Strona główna • Polskie Skoki Narciarskie

Dawid Kubacki komentuje zwycięstwo Polaków w Willingen

Polscy skoczkowie po raz drugi tej zimy wygrali zawody drużynowe rangi Pucharu Świata. Po triumfie w Wiśle, tym razem nasi rodacy nie mieli sobie równych na Muehlenkopfschanze (HS145) w Willingen. W składzie ekipy trenera Stefana Horngachera była m.in. Dawid Kubacki, który w trzeciej grupie uzyskał 120,5 oraz 135 metrów. W wieczornych kwalifikacjach 28-latek wywalczył 17. pozycję.

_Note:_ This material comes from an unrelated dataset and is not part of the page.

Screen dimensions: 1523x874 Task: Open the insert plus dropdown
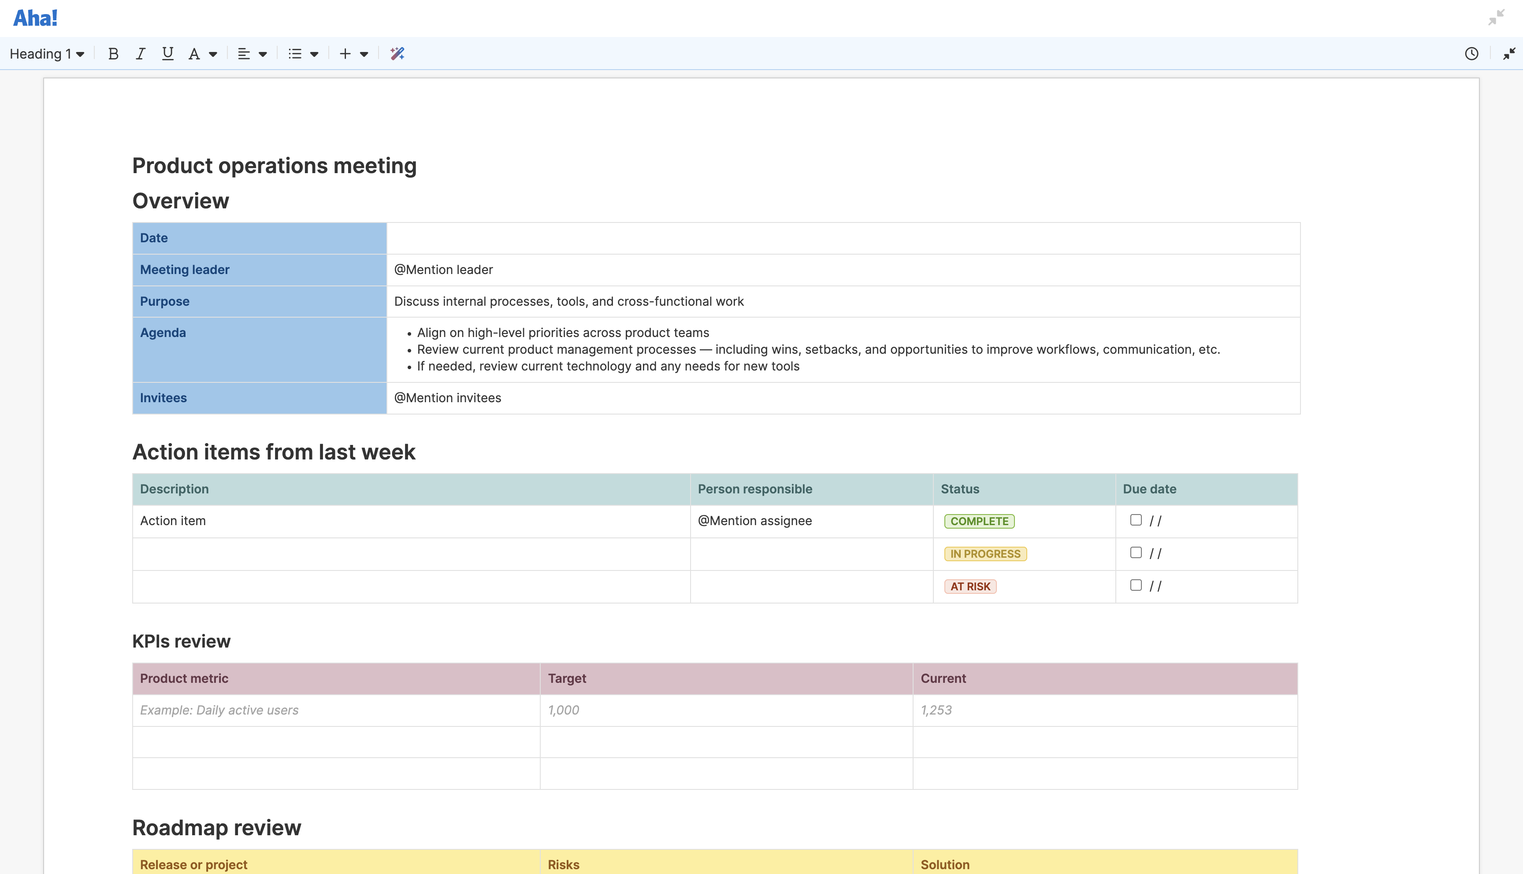354,53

- Dostrzegam niedoskonałości w tym dniu. Moje skoki nie były wymarzone, gdyż pojawiły się drobne błędy. Będę musiał nad tym popracować w sobotę, ale był to niewątpliwie udany dzień. Stanęliśmy na najwyższym stopniu podium. Co prawda w pośpiechu, ale stanęliśmy. A kwalifikacje? W miarę udane. Chyba nie wylosowałem zbyt dobrego losu do warunków, natomiast ogółem było w porządku.

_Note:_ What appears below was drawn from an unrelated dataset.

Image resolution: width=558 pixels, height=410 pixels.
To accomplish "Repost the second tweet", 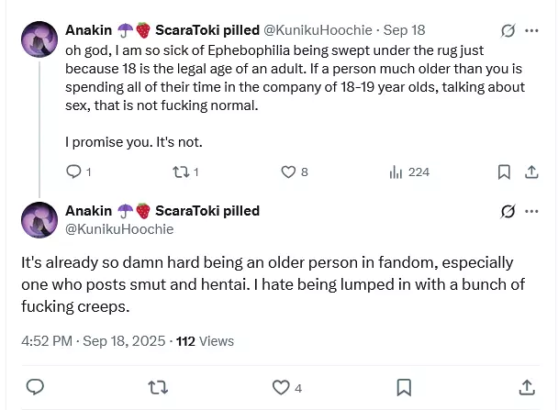I will [157, 387].
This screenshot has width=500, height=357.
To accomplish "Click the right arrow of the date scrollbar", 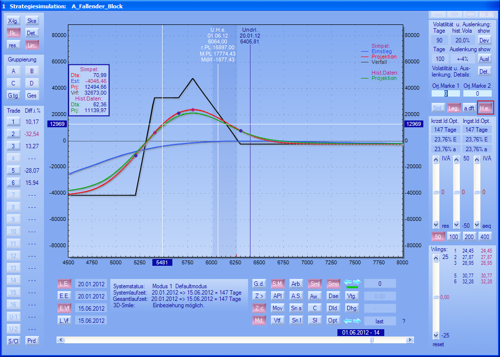I will pyautogui.click(x=410, y=340).
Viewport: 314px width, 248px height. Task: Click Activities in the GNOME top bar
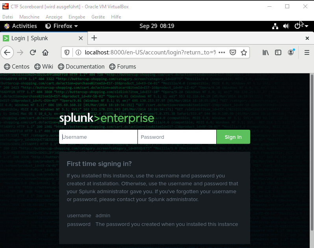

Jak Kubacki ocenia skok z pierwszej serii konkursowej, gdy zaledwie 120,5 metra i tak było najlepszą próbą całej rundy? - O tym fakcie dowiedziałem się dopiero przed kwalifikacjami, więc byłem trochę zdziwiony. Temu skokowi też trochę brakowało. Warunki nie były łatwe, ale dało się jeszcze kilka metrów ugrać. Błędy jednak na to nie pozwoliły i to jest ta nutka piątkowego niedosytu.

- Świetne skoki kolegów z drużyny, gdy czeka się na swoją kolej na górze, bardzo cieszą. Mamy świadomość, że dają nam przewagę nad rywalami w zawodach. Dzisiejsza sytuacja z kwalifikacjami po konkursie była nietypowa, ale wydaje mi się, że nie ucierpieliśmy na tym. Wiadomo, nie było euforii z wygranego konkursu, bo każdy miał w głowie, a trener przypominał, że jest jeszcze jeden skok, do którego trzeba się przygotować. To niewątpliwy minus w takim programie zawodów.